As assembleias de voto abriram às 07h da manhã locais, menos uma hora em Lisboa, e encerraram às oito da noite, em Belgrado, para umas eleições legislativas consideradas cruciais para a transição democrática do país e aproximação às organizações euro-atlânticas.

Os sérvios elegem 250 deputados entre 3.799 candidatos de 20 partidos ou coligações.

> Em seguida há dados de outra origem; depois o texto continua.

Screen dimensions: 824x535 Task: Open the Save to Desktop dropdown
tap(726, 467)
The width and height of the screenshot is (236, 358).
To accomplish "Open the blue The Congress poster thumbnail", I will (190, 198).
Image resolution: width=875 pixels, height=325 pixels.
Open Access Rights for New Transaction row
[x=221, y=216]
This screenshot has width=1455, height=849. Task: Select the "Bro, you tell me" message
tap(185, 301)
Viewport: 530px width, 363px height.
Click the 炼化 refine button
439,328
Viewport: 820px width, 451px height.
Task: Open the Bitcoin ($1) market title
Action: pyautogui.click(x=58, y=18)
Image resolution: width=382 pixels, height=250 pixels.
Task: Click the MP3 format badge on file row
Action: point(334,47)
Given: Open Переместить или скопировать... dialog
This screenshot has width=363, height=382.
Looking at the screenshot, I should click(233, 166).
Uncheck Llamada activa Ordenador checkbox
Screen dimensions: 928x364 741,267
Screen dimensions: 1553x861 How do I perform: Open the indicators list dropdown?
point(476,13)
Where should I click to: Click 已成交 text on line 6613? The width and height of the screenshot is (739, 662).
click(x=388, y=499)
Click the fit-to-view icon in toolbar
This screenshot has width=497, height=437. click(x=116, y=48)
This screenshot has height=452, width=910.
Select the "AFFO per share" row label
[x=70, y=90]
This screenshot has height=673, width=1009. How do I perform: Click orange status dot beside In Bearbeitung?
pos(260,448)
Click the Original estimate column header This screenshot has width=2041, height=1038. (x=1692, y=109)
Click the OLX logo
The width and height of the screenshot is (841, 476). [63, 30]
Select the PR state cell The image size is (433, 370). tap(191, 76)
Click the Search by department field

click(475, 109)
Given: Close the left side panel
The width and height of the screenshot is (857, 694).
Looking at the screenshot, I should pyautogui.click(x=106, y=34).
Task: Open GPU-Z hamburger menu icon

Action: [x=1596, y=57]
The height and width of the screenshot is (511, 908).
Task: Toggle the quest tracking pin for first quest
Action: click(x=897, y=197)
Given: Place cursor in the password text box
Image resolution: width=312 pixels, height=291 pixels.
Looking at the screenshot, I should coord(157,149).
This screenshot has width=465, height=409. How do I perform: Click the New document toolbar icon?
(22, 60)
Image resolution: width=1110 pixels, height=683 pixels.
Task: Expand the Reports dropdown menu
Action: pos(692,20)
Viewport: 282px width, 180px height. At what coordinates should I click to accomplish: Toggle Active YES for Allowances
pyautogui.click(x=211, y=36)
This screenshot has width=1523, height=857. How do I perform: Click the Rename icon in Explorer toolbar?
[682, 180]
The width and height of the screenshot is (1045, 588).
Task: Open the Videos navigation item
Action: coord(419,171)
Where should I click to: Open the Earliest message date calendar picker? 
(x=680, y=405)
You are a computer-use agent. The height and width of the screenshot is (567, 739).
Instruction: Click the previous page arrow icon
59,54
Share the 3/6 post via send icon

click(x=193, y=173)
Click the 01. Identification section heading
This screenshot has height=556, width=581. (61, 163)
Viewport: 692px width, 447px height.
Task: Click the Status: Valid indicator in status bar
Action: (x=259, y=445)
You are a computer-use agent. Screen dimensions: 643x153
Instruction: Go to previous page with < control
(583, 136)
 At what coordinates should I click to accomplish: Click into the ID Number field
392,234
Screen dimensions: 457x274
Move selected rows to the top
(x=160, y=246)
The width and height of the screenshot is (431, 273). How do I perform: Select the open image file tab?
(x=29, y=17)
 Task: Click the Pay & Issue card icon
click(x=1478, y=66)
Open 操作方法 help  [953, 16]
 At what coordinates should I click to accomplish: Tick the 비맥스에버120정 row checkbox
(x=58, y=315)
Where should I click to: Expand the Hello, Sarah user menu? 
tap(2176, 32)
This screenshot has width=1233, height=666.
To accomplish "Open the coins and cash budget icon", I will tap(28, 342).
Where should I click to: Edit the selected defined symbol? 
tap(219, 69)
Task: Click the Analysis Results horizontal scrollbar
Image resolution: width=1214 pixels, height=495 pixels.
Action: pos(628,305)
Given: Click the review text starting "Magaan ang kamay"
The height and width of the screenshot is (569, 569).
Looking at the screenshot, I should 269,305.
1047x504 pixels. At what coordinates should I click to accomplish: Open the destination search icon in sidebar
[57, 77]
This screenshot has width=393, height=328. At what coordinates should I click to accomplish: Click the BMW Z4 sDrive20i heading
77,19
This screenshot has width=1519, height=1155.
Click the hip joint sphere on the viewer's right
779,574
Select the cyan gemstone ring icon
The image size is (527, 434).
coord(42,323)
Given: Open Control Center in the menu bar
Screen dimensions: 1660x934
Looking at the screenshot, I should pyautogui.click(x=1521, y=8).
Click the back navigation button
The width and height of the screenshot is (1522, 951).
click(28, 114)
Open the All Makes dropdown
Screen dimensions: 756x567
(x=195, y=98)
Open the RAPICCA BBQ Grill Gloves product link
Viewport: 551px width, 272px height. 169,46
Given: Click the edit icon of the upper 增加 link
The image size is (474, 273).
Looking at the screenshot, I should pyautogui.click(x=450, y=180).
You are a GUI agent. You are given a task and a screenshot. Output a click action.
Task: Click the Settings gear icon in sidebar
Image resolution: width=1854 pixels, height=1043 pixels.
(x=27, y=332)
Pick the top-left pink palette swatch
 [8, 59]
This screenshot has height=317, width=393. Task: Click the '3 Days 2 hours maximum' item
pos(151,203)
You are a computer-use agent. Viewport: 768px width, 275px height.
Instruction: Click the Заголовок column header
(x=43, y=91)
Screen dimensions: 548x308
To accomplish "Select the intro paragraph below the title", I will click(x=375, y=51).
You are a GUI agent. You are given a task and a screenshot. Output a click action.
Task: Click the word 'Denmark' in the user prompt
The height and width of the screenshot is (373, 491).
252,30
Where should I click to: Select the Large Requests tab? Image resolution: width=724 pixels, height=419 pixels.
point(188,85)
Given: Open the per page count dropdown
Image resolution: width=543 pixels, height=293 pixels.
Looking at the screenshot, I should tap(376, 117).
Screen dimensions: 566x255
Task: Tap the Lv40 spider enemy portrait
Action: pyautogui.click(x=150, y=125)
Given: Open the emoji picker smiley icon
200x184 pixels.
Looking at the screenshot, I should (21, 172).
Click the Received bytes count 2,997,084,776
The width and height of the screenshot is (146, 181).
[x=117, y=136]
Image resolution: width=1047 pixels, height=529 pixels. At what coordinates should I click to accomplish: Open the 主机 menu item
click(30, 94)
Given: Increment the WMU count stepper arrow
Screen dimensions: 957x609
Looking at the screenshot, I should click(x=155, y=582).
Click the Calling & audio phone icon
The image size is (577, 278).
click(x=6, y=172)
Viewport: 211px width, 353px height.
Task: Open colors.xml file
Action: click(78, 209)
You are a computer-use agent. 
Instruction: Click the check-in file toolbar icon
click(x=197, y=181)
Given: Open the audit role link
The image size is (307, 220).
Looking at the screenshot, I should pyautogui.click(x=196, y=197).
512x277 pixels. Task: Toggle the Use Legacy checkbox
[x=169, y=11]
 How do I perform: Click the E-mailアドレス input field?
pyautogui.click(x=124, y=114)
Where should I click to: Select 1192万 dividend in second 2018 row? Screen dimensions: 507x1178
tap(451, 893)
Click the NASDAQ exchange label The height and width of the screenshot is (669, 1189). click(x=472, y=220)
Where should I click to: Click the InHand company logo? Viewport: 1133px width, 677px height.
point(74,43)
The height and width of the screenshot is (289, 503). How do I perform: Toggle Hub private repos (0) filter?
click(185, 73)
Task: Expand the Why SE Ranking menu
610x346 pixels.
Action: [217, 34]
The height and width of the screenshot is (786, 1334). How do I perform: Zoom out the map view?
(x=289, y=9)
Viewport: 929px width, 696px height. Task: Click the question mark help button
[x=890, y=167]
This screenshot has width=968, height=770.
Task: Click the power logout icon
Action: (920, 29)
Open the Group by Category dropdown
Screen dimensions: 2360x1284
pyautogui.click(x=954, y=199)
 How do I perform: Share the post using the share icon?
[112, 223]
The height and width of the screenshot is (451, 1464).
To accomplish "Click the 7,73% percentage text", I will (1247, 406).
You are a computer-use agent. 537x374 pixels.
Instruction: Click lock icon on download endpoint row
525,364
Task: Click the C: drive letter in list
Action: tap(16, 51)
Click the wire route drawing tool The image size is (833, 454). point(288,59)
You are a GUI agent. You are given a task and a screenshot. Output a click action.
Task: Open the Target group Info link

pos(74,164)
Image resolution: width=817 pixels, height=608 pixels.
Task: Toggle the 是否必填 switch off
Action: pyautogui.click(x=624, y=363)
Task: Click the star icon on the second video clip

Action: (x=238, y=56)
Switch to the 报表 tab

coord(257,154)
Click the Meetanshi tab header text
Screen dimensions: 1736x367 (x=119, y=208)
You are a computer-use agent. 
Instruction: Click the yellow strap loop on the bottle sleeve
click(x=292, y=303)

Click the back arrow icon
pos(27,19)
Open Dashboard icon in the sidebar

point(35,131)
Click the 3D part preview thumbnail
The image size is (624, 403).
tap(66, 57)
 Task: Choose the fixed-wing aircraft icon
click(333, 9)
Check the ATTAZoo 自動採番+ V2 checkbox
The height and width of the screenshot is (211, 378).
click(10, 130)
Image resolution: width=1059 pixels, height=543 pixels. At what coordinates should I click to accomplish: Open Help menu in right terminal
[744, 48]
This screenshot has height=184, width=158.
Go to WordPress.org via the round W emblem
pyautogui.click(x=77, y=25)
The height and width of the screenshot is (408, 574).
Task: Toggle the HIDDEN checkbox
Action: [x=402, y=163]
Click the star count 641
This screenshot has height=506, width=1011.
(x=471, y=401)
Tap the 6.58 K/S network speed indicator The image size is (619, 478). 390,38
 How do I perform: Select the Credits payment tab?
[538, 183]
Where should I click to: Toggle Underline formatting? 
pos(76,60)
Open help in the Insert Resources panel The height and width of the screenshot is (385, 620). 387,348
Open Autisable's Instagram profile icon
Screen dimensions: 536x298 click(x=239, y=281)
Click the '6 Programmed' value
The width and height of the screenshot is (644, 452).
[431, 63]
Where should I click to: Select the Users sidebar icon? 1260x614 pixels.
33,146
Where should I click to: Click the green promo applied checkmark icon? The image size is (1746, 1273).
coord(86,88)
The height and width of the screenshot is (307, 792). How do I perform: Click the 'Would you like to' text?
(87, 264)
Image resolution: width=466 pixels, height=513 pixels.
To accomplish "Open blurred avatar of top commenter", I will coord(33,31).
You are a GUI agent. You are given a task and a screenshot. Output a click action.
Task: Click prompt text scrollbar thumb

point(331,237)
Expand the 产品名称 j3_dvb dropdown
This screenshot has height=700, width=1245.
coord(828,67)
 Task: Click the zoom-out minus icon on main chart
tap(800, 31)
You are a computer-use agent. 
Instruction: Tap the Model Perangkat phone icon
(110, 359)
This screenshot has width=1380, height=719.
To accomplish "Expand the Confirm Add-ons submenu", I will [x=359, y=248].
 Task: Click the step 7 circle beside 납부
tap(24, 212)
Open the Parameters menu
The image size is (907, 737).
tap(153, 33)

A única certeza do escrutínio é que nenhuma formação política deverá conseguir a maioria absoluta.

De acordo com as últimas sondagens, o Partido Democrático (DS), do presidente sérvio, o primeiro chefe de Estado não comunista da Sérvia desde o fim da segunda guerra mundial, deverá recolher perto de 28 por cento dos votos.

Boris Tadic, um pró-europeu de 48 anos, afirmou à saída da assembleia de voto, que “estas eleições vão mostrar o direito dos sérvios seguirem o caminho europeu”.

Com 20 por cento das intenções de voto, o primeiro-ministro Vojislav Kostunica, antigo membro do DS
e fundador do Partido Democrático da Sérvia (DSS), poderá vir a ter um papel preponderante numa futura coligação governamental.

Enquanto primeiro-ministro cessante, o grande inconveniente para este nacionalista moderado é que caso faça uma aliança com o DS se veja obrigado a abdicar do cargo de chefe de governo.

Mesmo assim mantém o tom conciliador ao referir que “é necessário que a Sérvia continua a caminhar na mesma direcção, e também noutras direcções, a partir do momento em que a via é segura e estável, porque esta é sempre a via mais rápida.”

Na liderança das intenções de voto, de acordo com as últimas sondagens, está o Partido Radical Sérvio (SRS), actualmente o com maior representação no parlamento.

O candidato a primeiro-ministro é Tomislav Nikolic, fiel às ideias de Vojislav Seselj, o presidente do partido que continua à espera de ser julgado por crimes de guerra pelo Tribunal Penal Internacional, em Haia.

Para Nikolic “este é um dia de mudança para a Sérvia.” O líder ultranacionalista diz esperar que “após as eleições, a Sérvia comece a lutar contra o crime, comece a desenvolver-se e que o novo governo se dedique totalmente a manter o Kosovo e Metohija dentro das fronteiras do país.”

Inquietos com a estabilidade dos Balcãs e o futuro do Kosovo, os ministros dos Negócios Estrangeiros da União Europeia vão examinar à lupa os resultados das eleições, as primeiras desde o fim da Federação Sérvia-Montenegro.